La posada se encuentra en el corazón de la reserva, a 3 Km de la entrada desde la Rodovía Transpantaneira, a la orilla del río Novo y bajo la sombra de frondosos árboles. Está constituida por un conjunto de edificios individuales de baja altura respetuosos con su entorno, de color tierra y techados en teja marrón. Cuatro de ellos, con forma rectangular, son destinados a la administración, lavandería, personal de servicio, guías, bar exterior y centro de interpretación. Otro pequeño conjunto, a modo de cabañas redondeadas, alberga algunas zonas comunes como el restaurante, la cocina y el almacén de alimentos, un segundo bar o la sala de Internet. Los destinados al ecoturismo y a estudiosos de la naturaleza son seis edificios cuadrados (Mutúm, Jacaré, Capivara, Tucano, Sucurí y Tamanduá). Cada uno de ellos, rodeado de un gran porche de 200 m2 con sillas y hamacas, cuenta con cuatro habitaciones independientes, todas ellas con cuarto de baño completo individual y agua caliente, ventilador eléctrico y amplias ventanas con mosquiteras. Todo el mobiliario ha sido elaborado artesanalmente y cada habitación (a elegir de matrimonio o doble) cuenta con mueble ropero, mesillas de noche y escritorio.

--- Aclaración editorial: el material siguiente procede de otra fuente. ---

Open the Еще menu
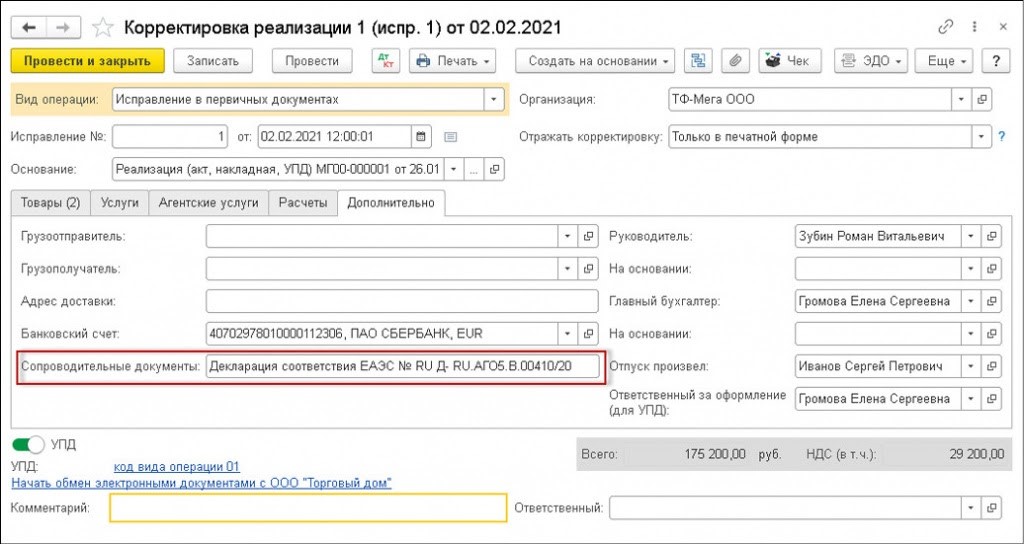Screen dimensions: 1024x544 click(947, 61)
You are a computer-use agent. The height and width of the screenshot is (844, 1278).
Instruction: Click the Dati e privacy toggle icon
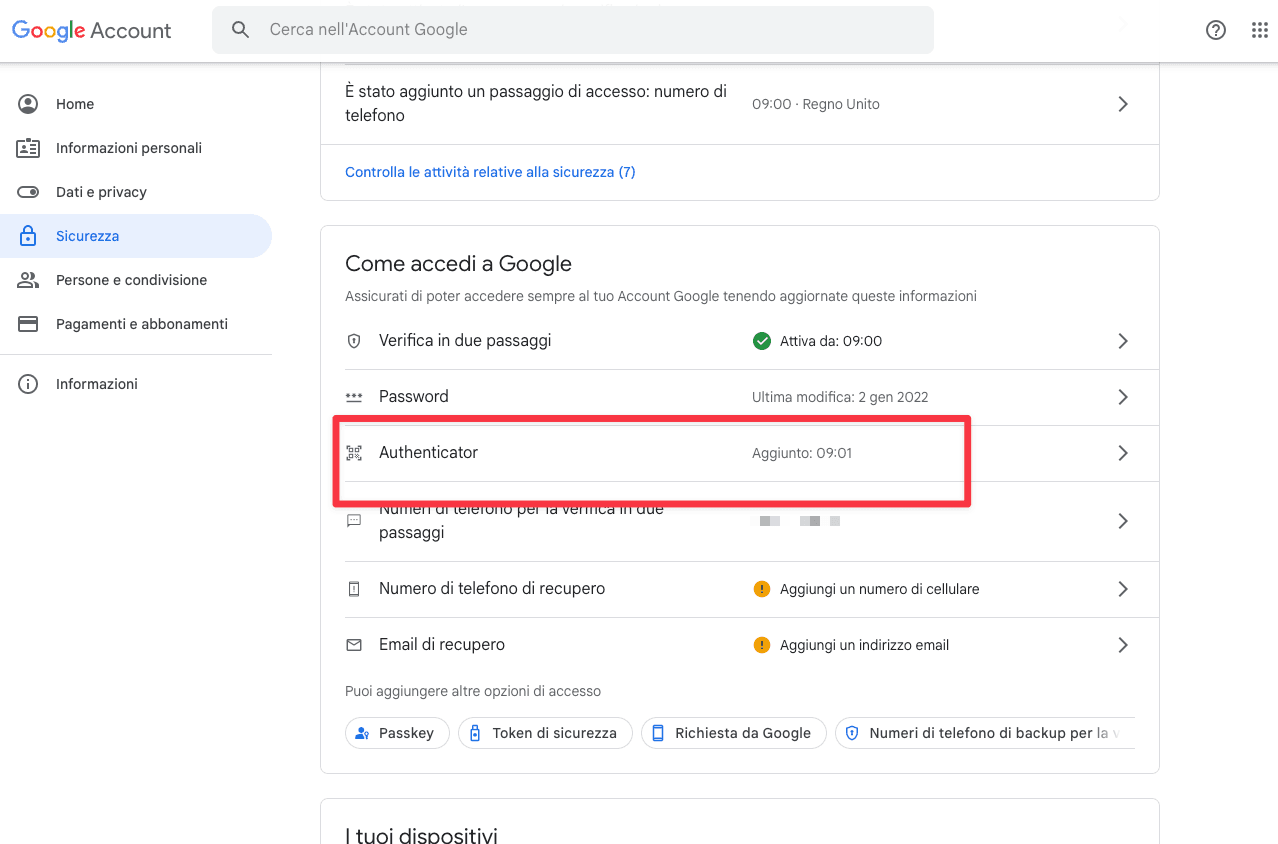point(28,192)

Puede solicitarse el edificio suite Tamanduá, que cuenta con dos habitaciones y un amplio salón privado para quienes necesiten reunirse o trabajar durante su estancia.

El Restaurante Curicaca es uno de los principales privilegios de la posada. Construido en forma circular y completamente abierto, rodeado de malla mosquitera, se ubica en la zona más externa del complejo, junto a la densa floresta, y a modo de hide constituye un observatorio extraordinario que ofrece grandes posibilidades para contemplar la fauna durante la comida y la cena, así como fotografiarla a través de su ventana de observación. De elaboración totalmente artesanal, sus siete grandes mesas individuales de madera rústica ofrecen capacidad para todos los huéspedes de la posada. En la mesa circular central los comensales tendrán a su disposición un variado bufé compuesto por platos tradicionales de la región o, si lo prefieren, distintos platos a la carta, todo de la mayor calidad y por supuesto acompañado con las bebidas variadas que necesiten.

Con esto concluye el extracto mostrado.